La technologie est souvent utilisée comme un simple outil susceptible d’aider à atteindre un objectif ou à résoudre un problème. Ce modèle de base de la présence de la technologie en éducation pourrait être représenté de la sorte :

Figure 1 : intégration de base de la technologie en éducation

Il s’agit d’une simplification qui cache la richesse des modèles et des types d’intervention possibles, cependant, ce schéma simplifié permet d’illustrer une limite de la conception de la technologie qui en fait un simple outil. Le problème étant ici au niveau de l’objectif à atteindre, la technologie étant un moyen, et la résolution du problème étant l’acquisition d’une compétence par le sujet.

Problématiser la technologie, c’est déplacer le problème. C’est aussi intégrer la friction comme conséquence de l’engagement du hacker, et par extension celui d’un citoyen-acteur.

Figure 2 : un espace pédagogique alternatif de la technologie

Dans la figure 2, l’objectif qui introduit la technologie (Objectif’) n’est pas tout à fait celui qui est atteint (Objectif’’) comme au schéma précédent.

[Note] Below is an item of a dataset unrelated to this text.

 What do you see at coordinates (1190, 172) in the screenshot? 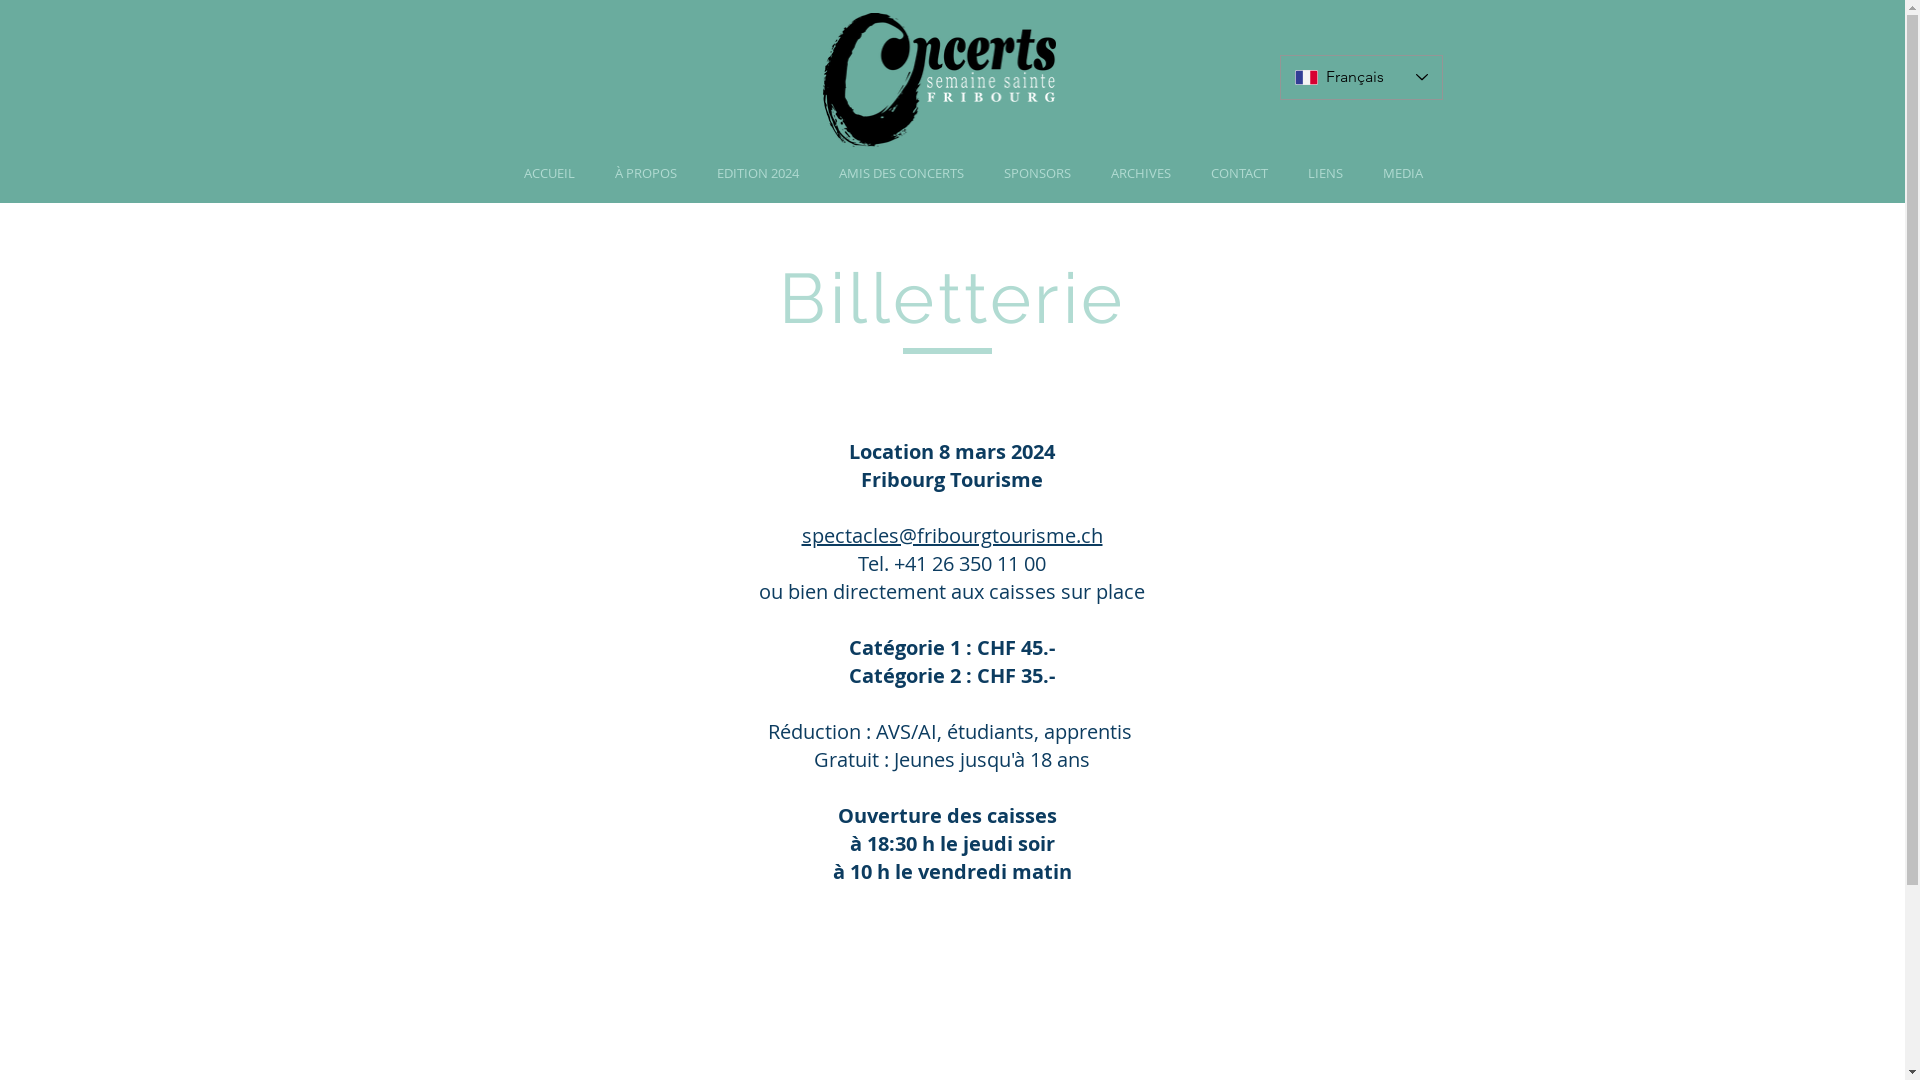
I see `'CONTACT'` at bounding box center [1190, 172].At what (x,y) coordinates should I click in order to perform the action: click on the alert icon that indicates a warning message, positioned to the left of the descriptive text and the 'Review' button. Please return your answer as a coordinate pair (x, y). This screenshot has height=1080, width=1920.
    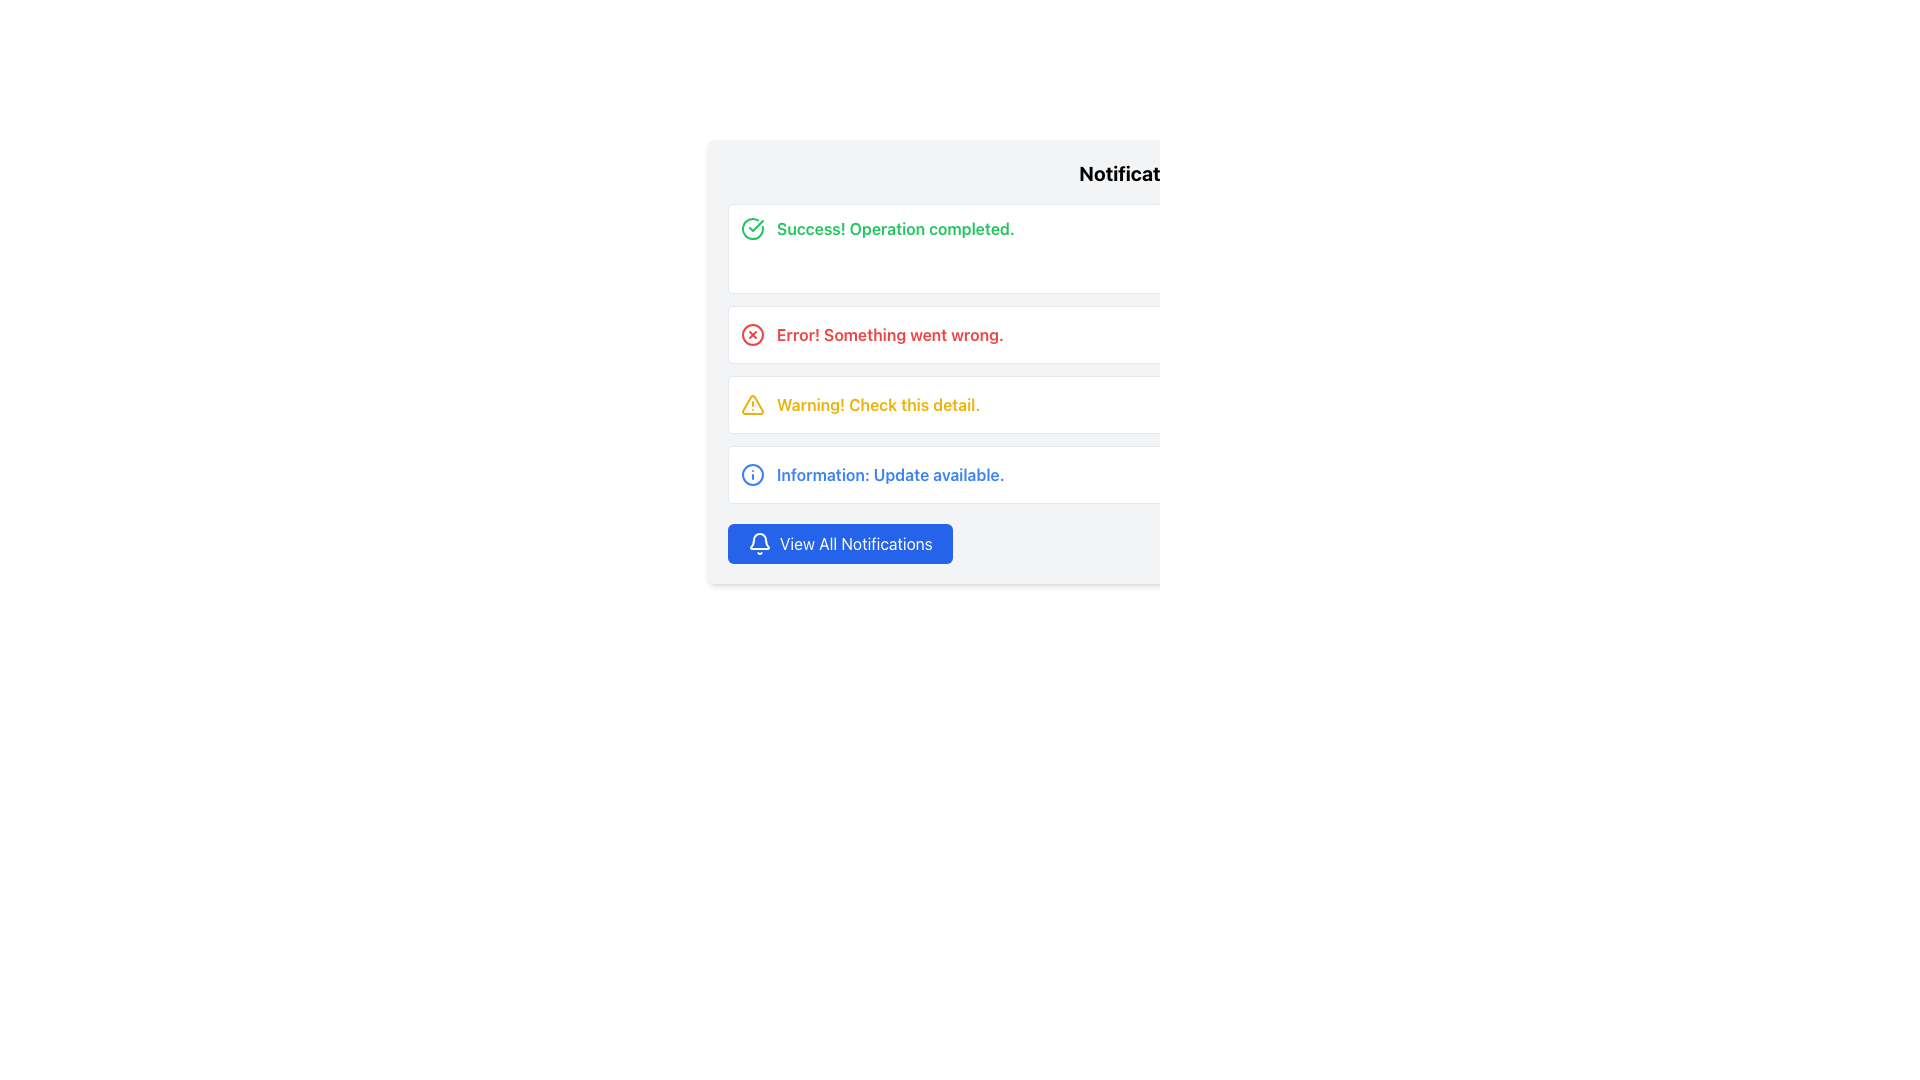
    Looking at the image, I should click on (752, 405).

De même, la technologie qui est introduite (Technologie’) change aussi (Technologie’’). La technologie n’est pas un simple ustensile ou un moyen comme les autres que l’on peut aisément utiliser pour atteindre une fin. Comme le mentionne Latour, l’usage des techniques change les buts (Latour, 2000).

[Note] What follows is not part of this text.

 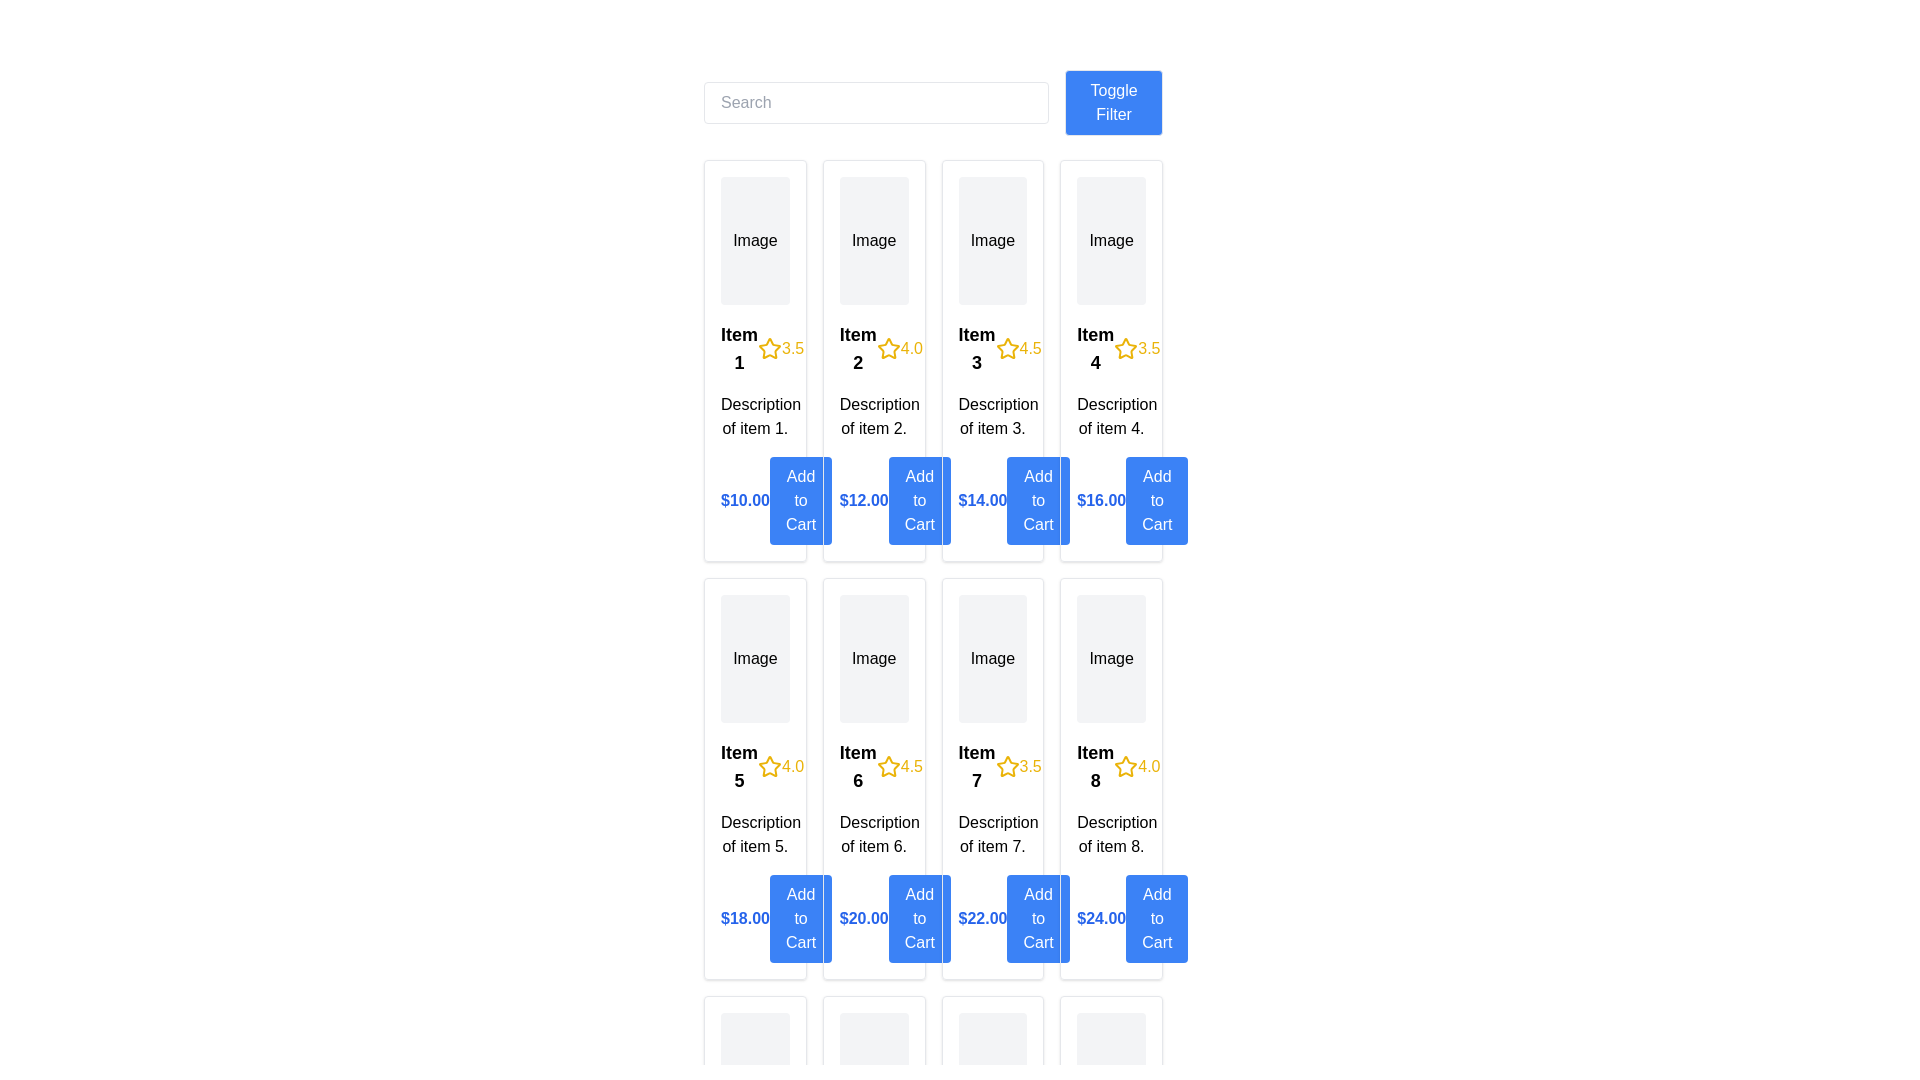 What do you see at coordinates (780, 766) in the screenshot?
I see `the numerical rating display styled in yellow with a star icon indicating a rating of 4.0, located at the bottom-left section of the second row of a grid, adjacent to 'Item 5'` at bounding box center [780, 766].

Ces changements d’objectifs et de technologies peuvent aussi être institués par la mise en problème de la technologie, c’est-à-dire par la friction potentielle entre la technologie et les valeurs et les finalités de l’éducation. C’est par le moment de l’initiative que la friction produit de la nouveauté sous la forme de nouvelles concrétisations pour la technologie. La technologie qui passe par ce processus de dévoilement acquiert de nouvelles significations, ce qui explique pourquoi la technologie et l’objectif changent en cours de route. Le moment de l’initiative est une phase d’investissement du sujet qui en changeant le code technologique, en rendant la technologie plus concrète, se transforme lui-même (Se pouvoir) tout en agissant sur la possibilité de l’Autre. Ainsi, le carré autour de l’initiative représente un espace pédagogique alternatif de la technologie où la technologie n’est pas uniquement un moyen pour l’acquisition d’une compétence (comme dans la figure 1), mais aussi une technologie de soi qui change la technologie (concrétisation) et le citoyen-acteur (éducation) selon des valeurs et les finalités de l’éducation.

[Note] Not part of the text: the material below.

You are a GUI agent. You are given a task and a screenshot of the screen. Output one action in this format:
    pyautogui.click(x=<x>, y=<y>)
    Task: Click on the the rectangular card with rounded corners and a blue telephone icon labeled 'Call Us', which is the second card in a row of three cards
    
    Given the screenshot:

Ce schéma (figure 2) représente aussi ce que nous pourrions nommer une attitude, ou encore plus spécifiquement un éthos. Ce qui change entre les schémas 1 et 2 n’est pas l’objectif de départ. Ce qui change, c’est la place du problème et la présence de l’initiative. Le moment de l’initiative, qui est aussi un pouvoir d’affirmation, permet de transformer, de décoder et de recoder une technologie qui nous transforme par la suite, à la manière d’une technologie de soi.

6. En conclusion

Il est certain que la technologie demande un apprentissage des fonctions. Un logiciel de traitement de texte, un marteau ou une voiture sont intéressants dans la mesure où un texte est produit, où une table est réparée et où une personne se déplace. Tout fonctionne bien si on ne tient pas compte de ce que Latour (2000) nomme, en référence à Deleuze, les nombreux plis de la technologie que sont l’espace, le temps et les actants, ou de l’humain asservi dans la machine (Feenberg, 2004 ; Simondon, 1989 ; Winner, 2002). L’aspect fonctionnel de la technologie fonctionne, mais il cache le régime de pouvoir et les nombreuses ramifications qui l’on vu naître. C’est par un malaise, ou plus spécifiquement une friction qu’il est possible d’entrer en relation de pouvoir avec cet aspect de la technologie. Les frictions entre les inclinaisons de la technologie (Daignault, 2005) et les valeurs et les finalités de l’éducation ne doivent pas mener à un refus de la technologie, mais à une concrétisation de la technologie, c’est-à-dire à une technologie dont les usages et la signification répondent aux besoins et aux valeurs des sujets, qu’ils soient enseignants ou étudiants. Là où on pourrait penser qu’il est question simplement de préférences s’ouvre plutôt un espace pédagogique où « la fin justifie les moyens », est délaissé au profit de la formule « les moyens justifient la fin ».